_EXERCISE_
Go over the listing that follows and work out how many lines have the string "Rome"; reply with the number by itself.

_GIVEN DATA_
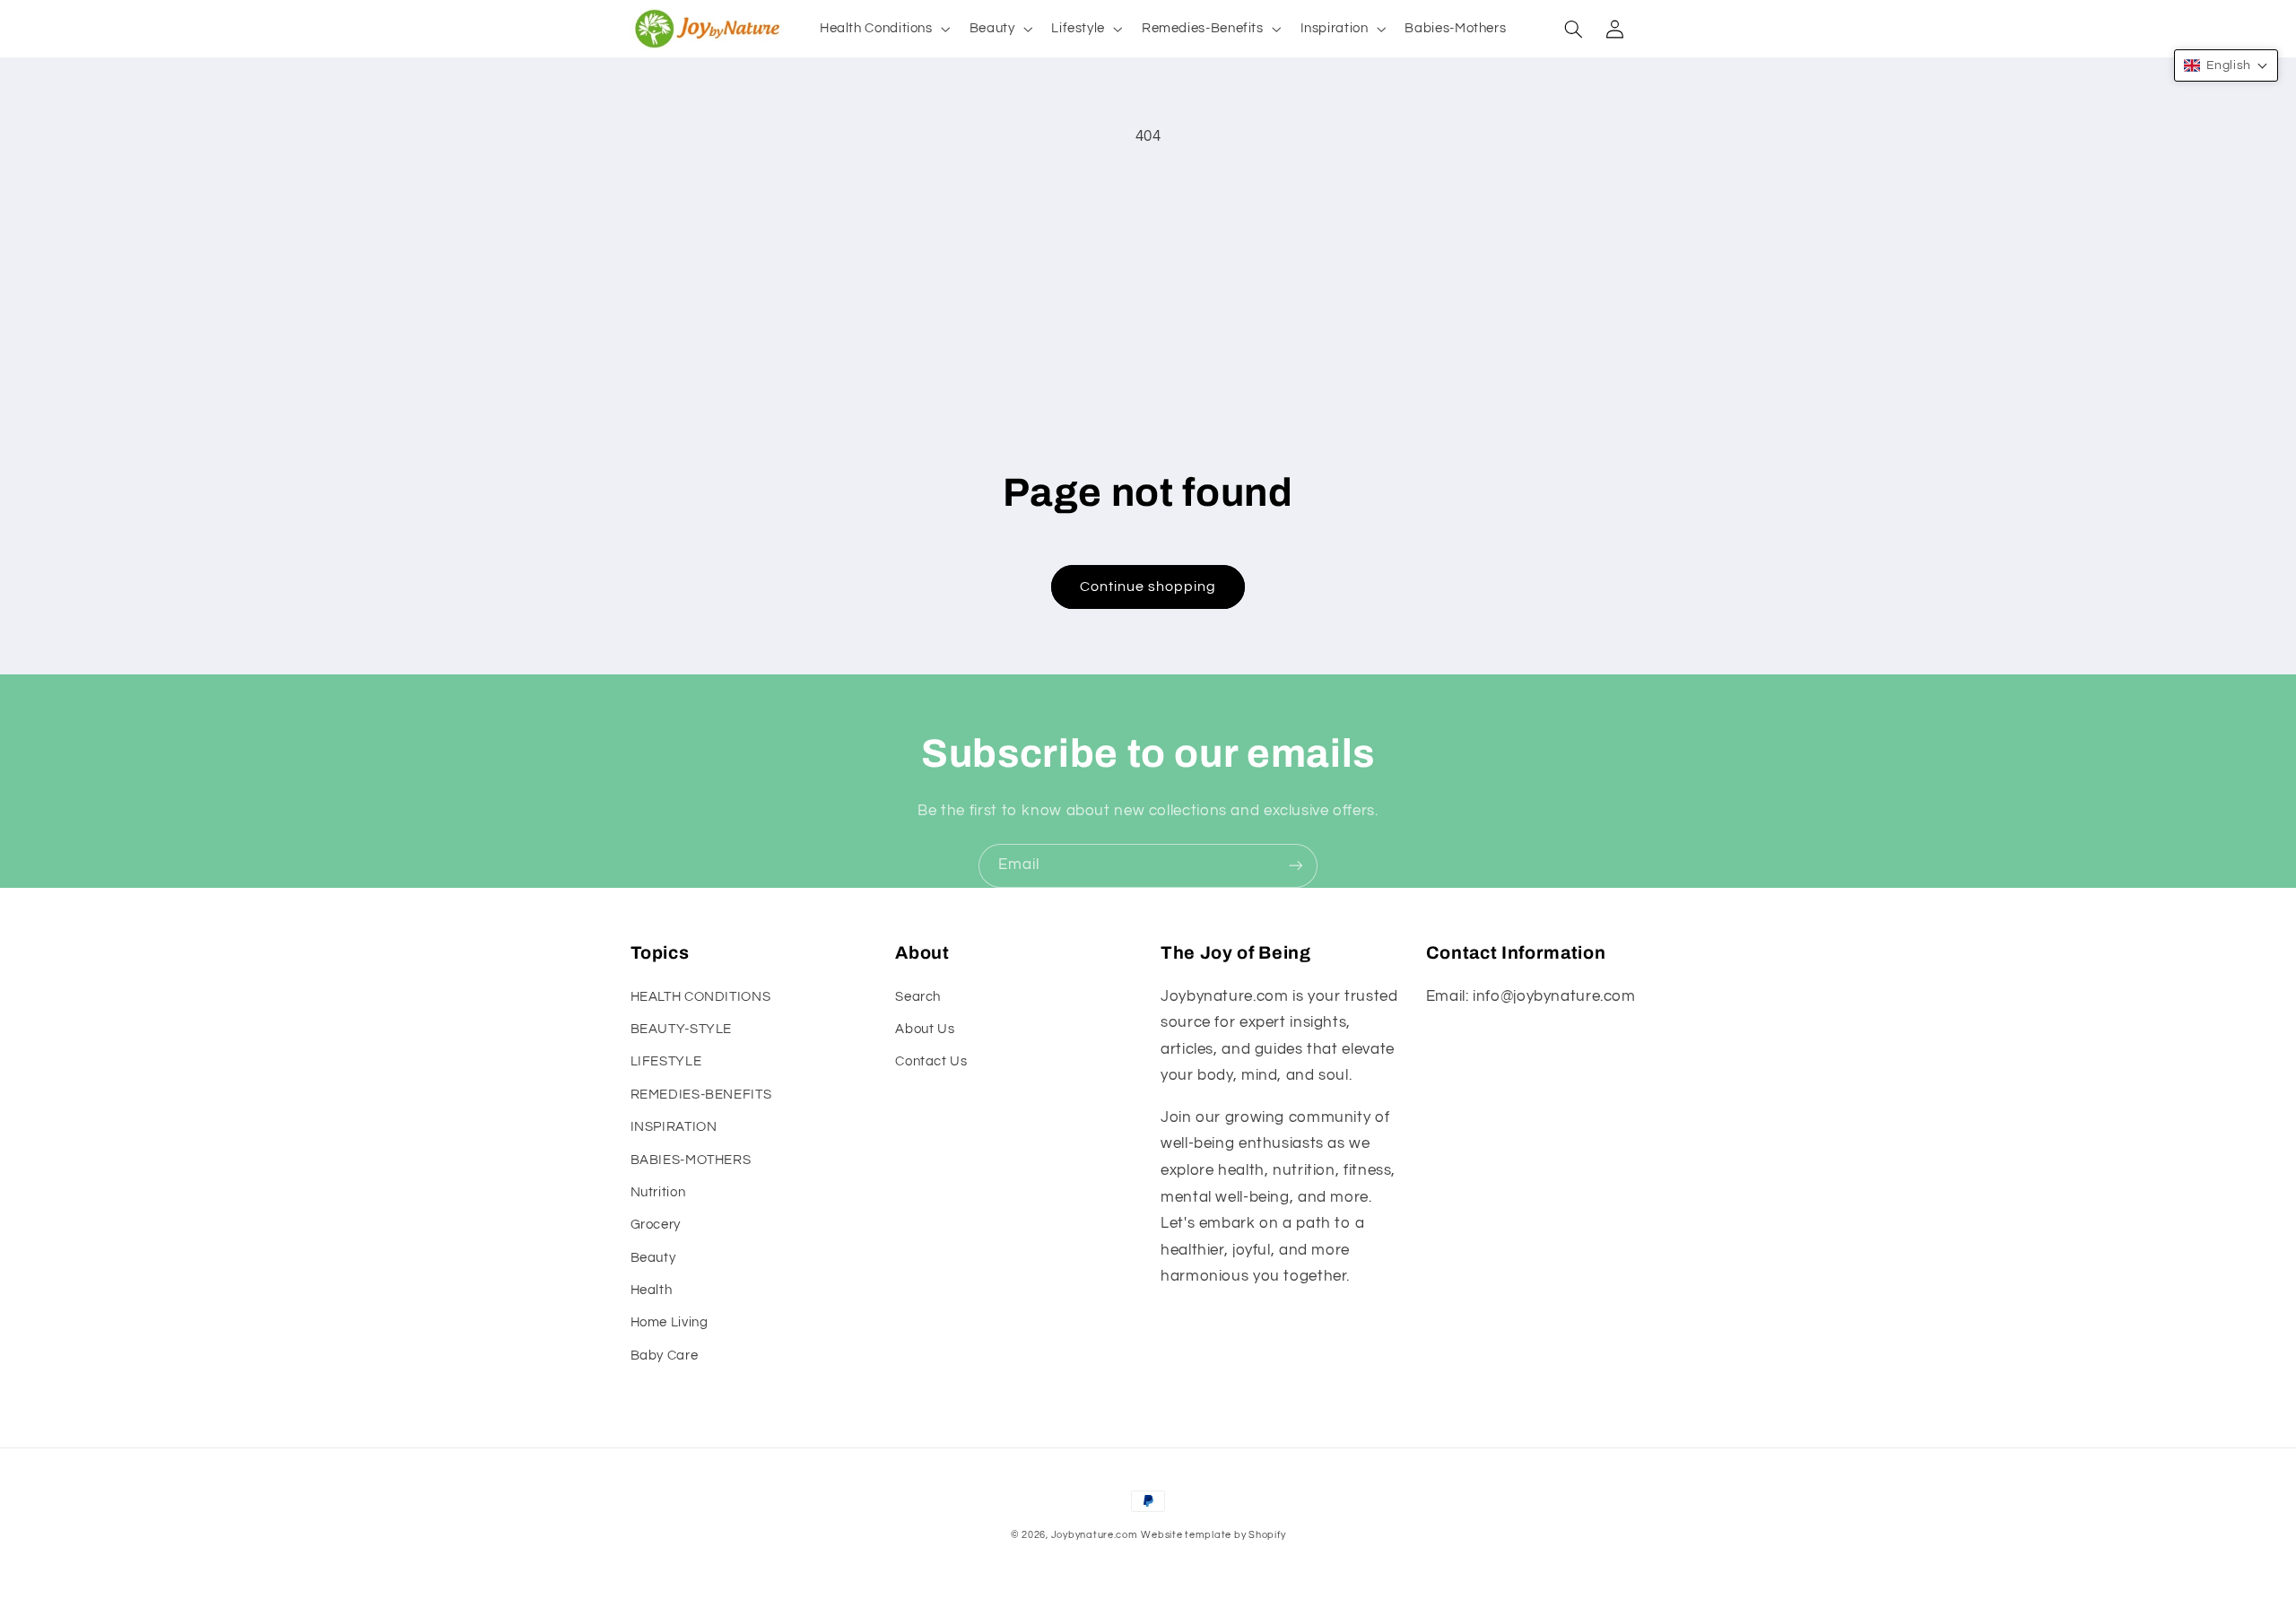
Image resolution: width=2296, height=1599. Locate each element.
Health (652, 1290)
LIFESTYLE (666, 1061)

--

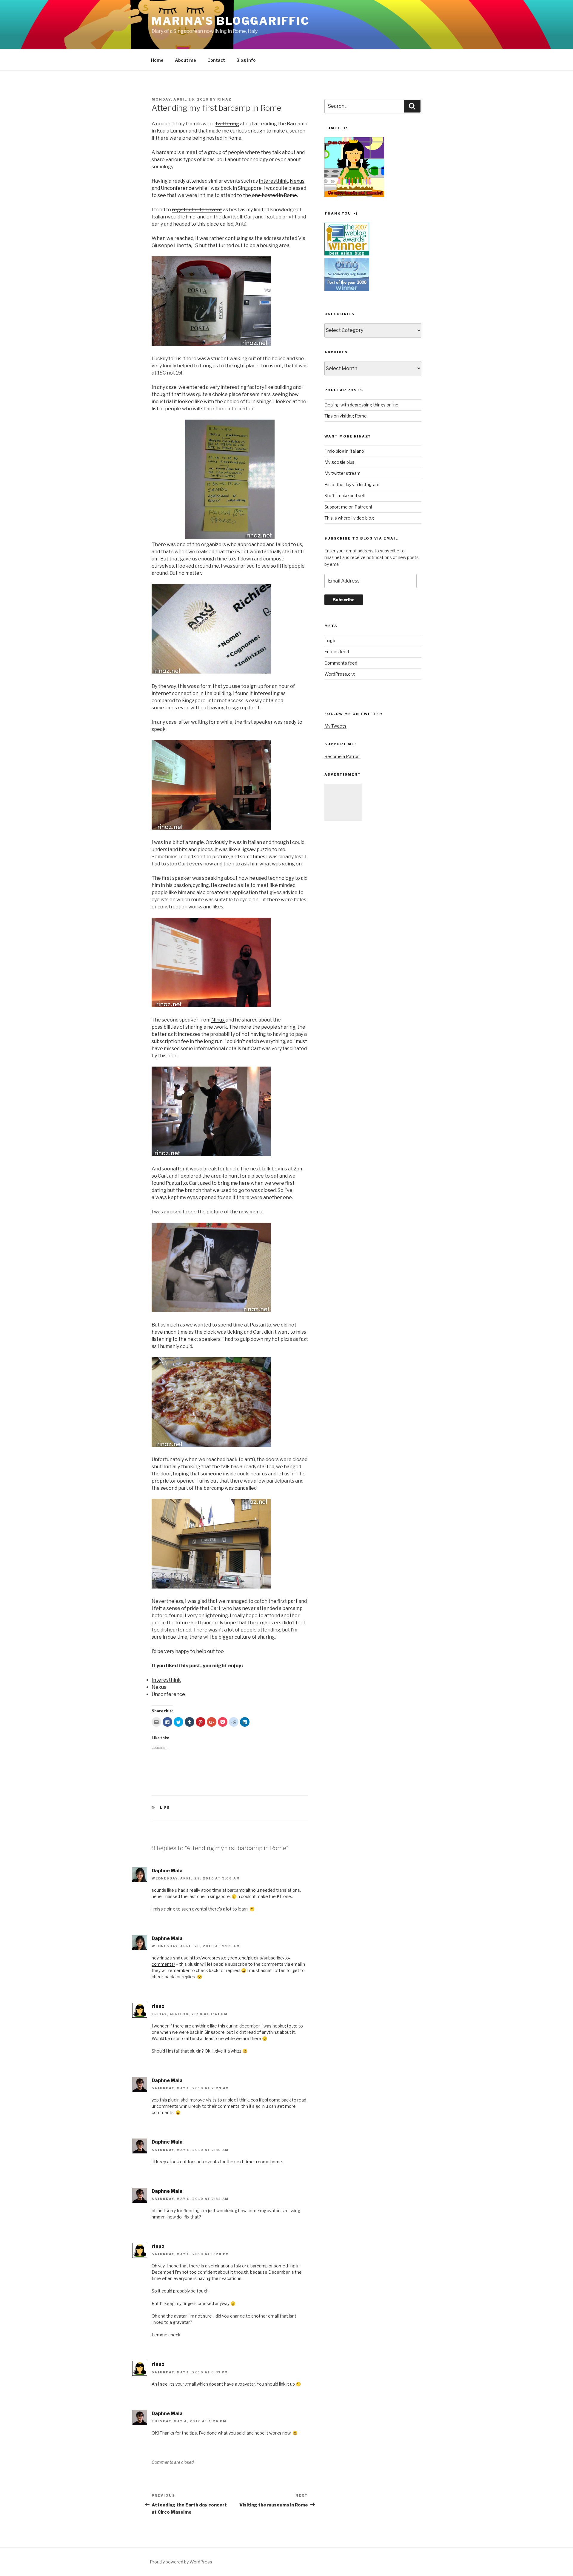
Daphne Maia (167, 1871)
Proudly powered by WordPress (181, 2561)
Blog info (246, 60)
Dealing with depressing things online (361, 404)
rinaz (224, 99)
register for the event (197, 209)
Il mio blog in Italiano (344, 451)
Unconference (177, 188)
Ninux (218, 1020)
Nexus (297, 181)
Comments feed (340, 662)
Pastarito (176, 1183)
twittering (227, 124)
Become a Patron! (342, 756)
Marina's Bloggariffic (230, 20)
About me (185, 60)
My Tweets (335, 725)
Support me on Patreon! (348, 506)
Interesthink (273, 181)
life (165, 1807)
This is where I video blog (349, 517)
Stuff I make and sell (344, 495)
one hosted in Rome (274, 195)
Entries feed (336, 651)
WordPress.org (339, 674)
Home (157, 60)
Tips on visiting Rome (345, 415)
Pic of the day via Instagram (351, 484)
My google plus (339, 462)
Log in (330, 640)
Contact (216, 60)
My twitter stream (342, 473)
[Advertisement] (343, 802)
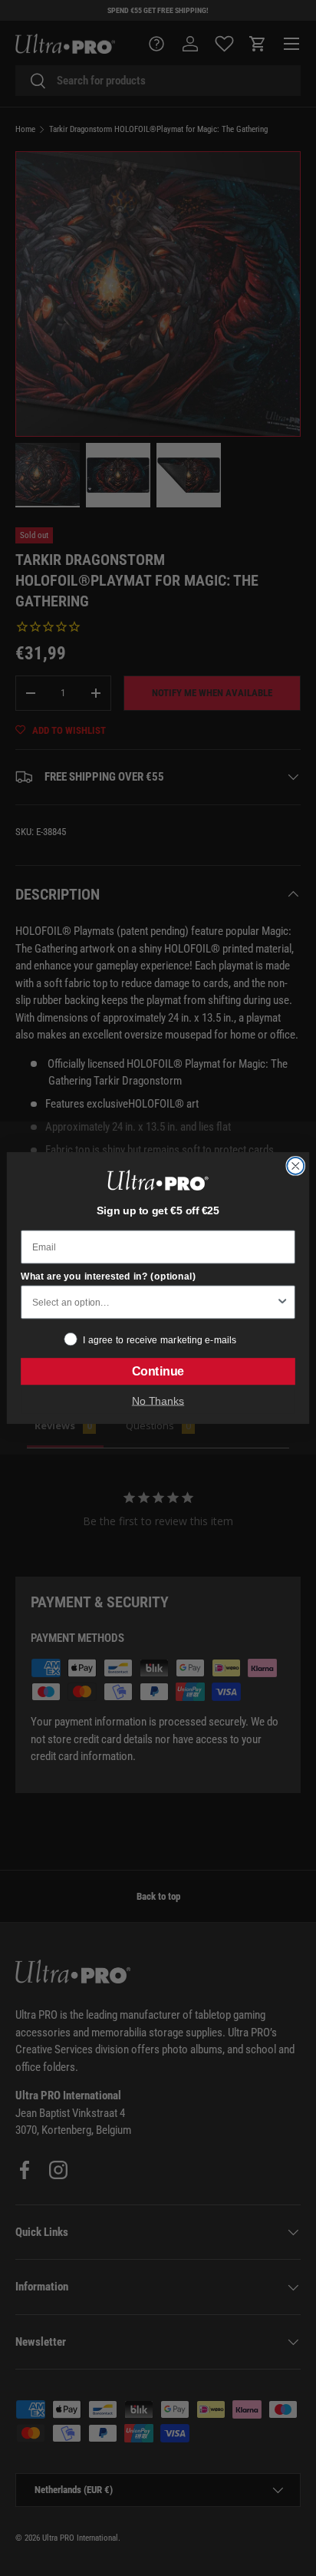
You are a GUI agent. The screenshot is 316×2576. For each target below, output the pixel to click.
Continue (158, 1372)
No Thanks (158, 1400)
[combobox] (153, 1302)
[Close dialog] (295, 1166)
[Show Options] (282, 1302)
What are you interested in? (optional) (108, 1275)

==

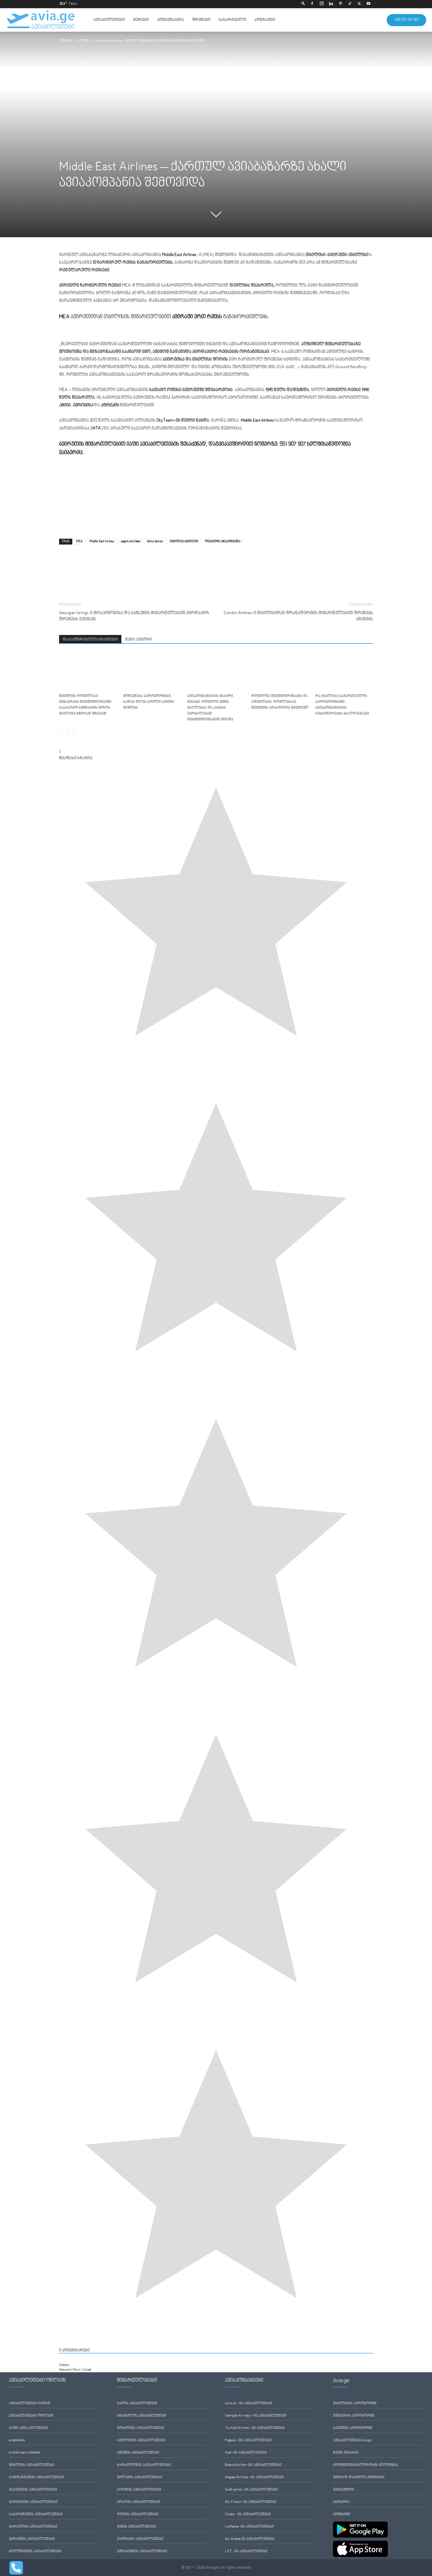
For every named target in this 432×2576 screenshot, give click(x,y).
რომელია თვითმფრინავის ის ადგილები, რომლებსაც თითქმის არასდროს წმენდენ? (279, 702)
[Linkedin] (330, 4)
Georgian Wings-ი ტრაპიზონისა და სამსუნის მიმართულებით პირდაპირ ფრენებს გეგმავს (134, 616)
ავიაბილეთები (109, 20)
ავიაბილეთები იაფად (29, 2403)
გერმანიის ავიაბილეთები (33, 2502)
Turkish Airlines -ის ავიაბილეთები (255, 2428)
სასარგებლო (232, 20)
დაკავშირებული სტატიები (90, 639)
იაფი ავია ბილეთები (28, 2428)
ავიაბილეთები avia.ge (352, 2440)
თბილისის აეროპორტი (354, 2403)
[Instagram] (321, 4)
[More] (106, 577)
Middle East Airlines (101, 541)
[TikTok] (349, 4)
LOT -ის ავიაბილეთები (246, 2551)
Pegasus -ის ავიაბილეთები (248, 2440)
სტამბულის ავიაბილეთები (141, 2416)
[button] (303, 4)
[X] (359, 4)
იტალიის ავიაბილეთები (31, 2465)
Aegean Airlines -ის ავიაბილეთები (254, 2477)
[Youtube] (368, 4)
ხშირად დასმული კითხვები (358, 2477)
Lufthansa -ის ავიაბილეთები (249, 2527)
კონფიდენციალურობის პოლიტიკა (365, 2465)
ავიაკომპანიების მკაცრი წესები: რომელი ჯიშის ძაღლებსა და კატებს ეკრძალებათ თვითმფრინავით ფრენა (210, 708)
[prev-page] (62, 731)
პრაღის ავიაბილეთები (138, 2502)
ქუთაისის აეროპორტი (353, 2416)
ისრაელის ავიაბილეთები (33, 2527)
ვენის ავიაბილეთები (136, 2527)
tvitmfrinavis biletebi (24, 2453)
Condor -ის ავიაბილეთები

_SOLUTION_
2